According to Young’s faces of oppression, Native Americans are more oppressed than rural Americans as the former experiences all five faces compared to the latter’s two. Although they are both oppressed, often Native Americans and rural Americans are at odds aligning themselves on opposite sides of the political spectrum. Individuals belonging to oppressed rural America might also support a sports team that racistly charactiturizes Native Americans. You could even reference the sensationalized Cowboys vs. Indians dichotomy that, although is not relevant today, still effectively illustrates how these groups don’t typically operate on the same team. This lack of cohesion can be exacerbated by the desire to outcompete for oppression points.
This comparison of oppression is problematic in that oppressed groups can feel further marginalized and unheard in the decision-making arena as their oppression is delegitimized in comparison to the oppression faced by others. This can facilitate unproductive hostile relations, albeit towards the system or “competing” oppressed groups. Angela Davis and Elizabeth Martinez coined the term “Oppression Olympics” to refer to the possibility that social groups would compete for being the most oppressed. This lack of cohesion among oppressed groups prevents the unification of oppressed groups and stalls progress towards achieving justice. Audre Lorde states:
“…it is a standard of right-wing cynicism to encourage members of oppressed groups to act against each other, and so long as we are divided because of our particular identities we cannot join together in effective political action.”

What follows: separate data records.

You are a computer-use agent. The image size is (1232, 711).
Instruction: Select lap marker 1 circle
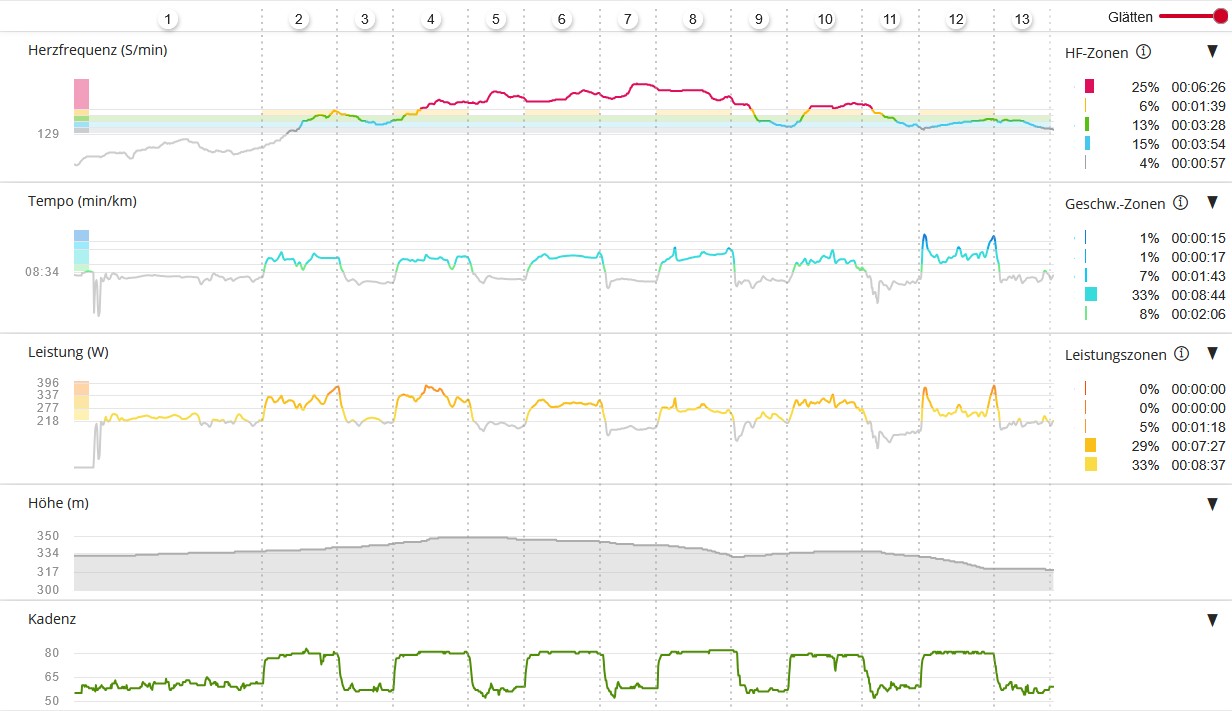(168, 19)
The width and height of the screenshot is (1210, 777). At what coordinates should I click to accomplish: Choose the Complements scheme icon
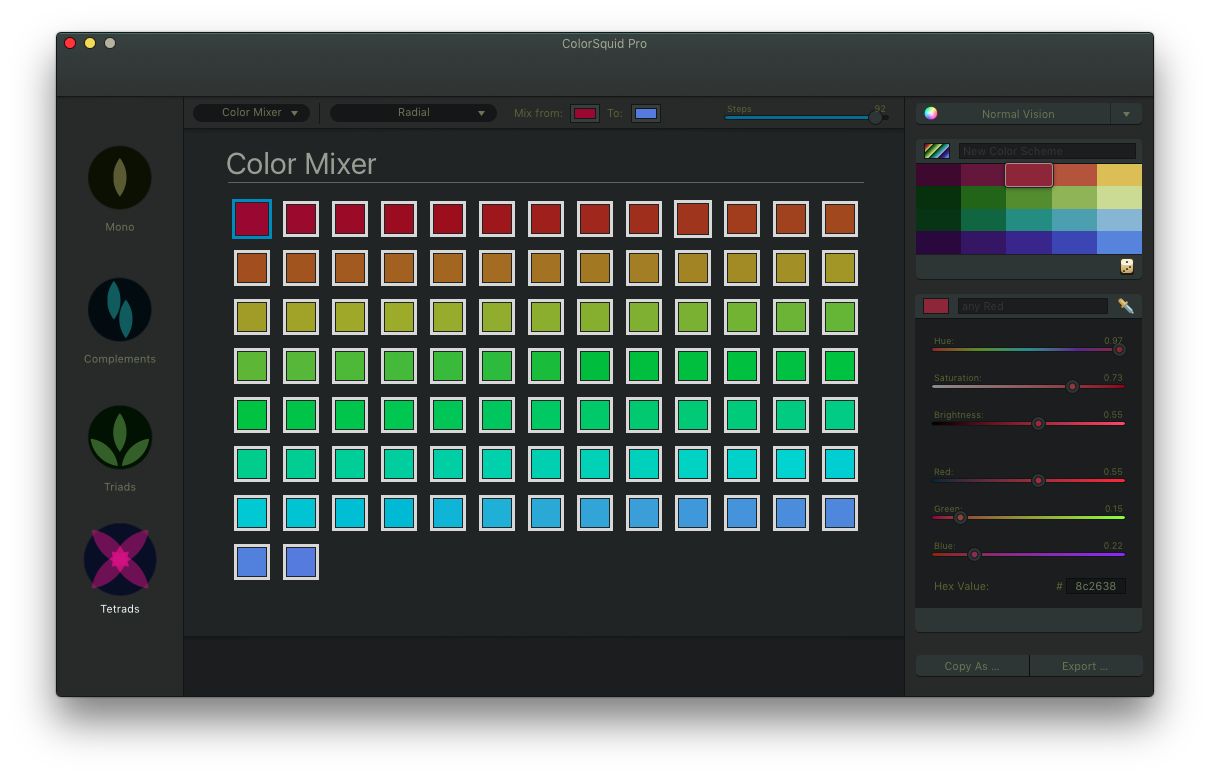pyautogui.click(x=120, y=309)
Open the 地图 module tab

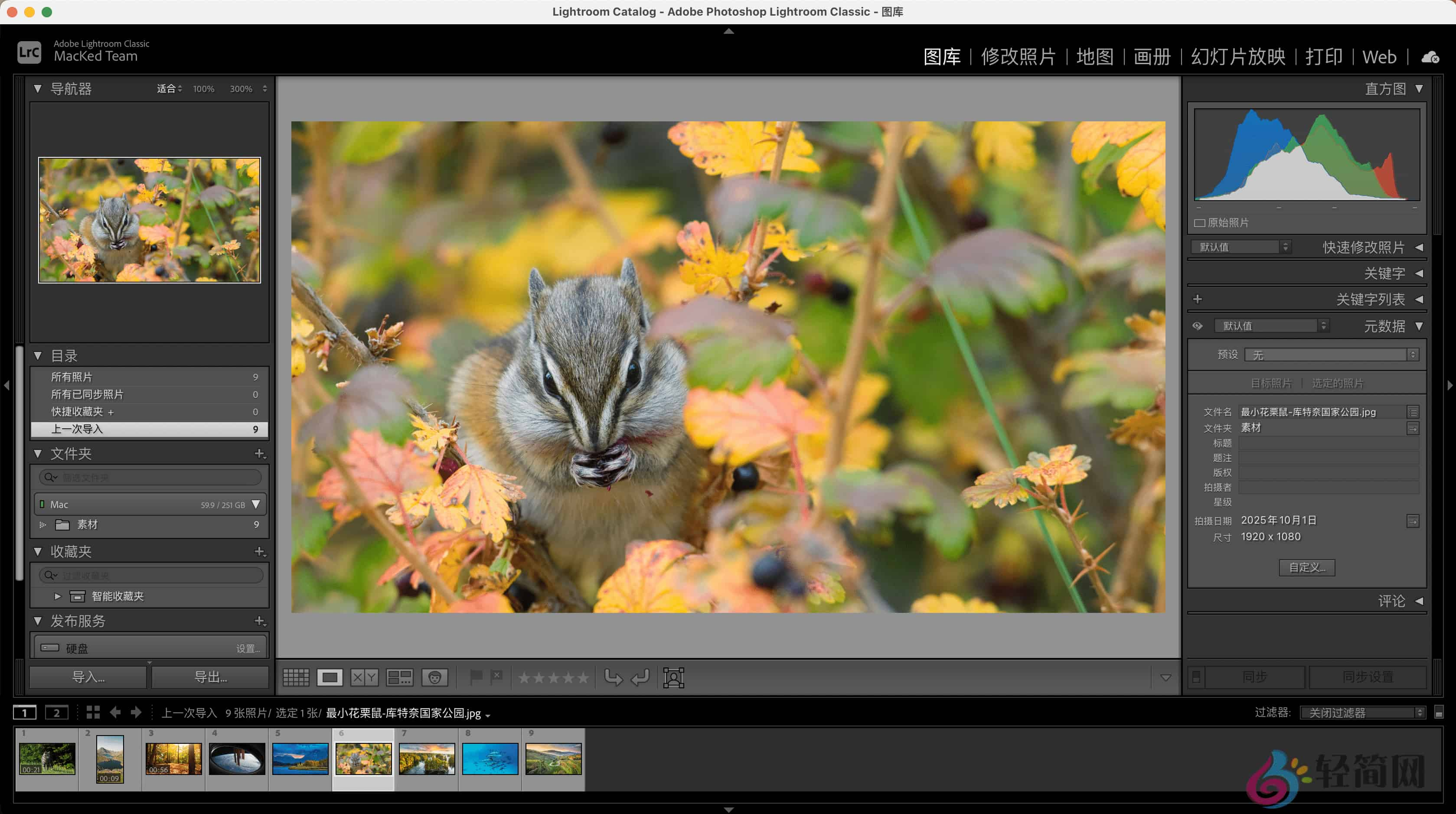pyautogui.click(x=1094, y=56)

We saw this with the rise in the alt-right blaming immigrants for their lack of economic opportunities. The oppressors above all benefit from this hostility as blame gets thrown at the bottom rungs of the social totem pole (excuse me for the appropriated metaphor) and fails to accurately blame the oppressors, e.g. corporations outsourcing manufacturing jobs or monopolizing agribusiness. The desire to be heard and the presence of a listening leader blaming other groups for their oppression was a large contributing factor in the election of President Trump.
What if instead of utilizing the top-down societal divisions of Cowboys vs. Indians, Unemployed vs. Immigrants, Gay people vs. Black Christians, we focus on the reality of Oppressed vs. Oppressors. As Martin Luther King Jr. had stated, “Injustice anywhere is a threat to justice everywhere. We are caught in an inescapable network of mutuality. Tied in a single garment of destiny. Whatever affects one directly, affects all indirectly.”
In an increasingly polarized society, we need to be wary of who our opposition actually is and who is working to propagate societal divisions, so we can come together as a nation and fight the oppression at its root rather than its diversion. United we stand, divided we continue to be oppressed.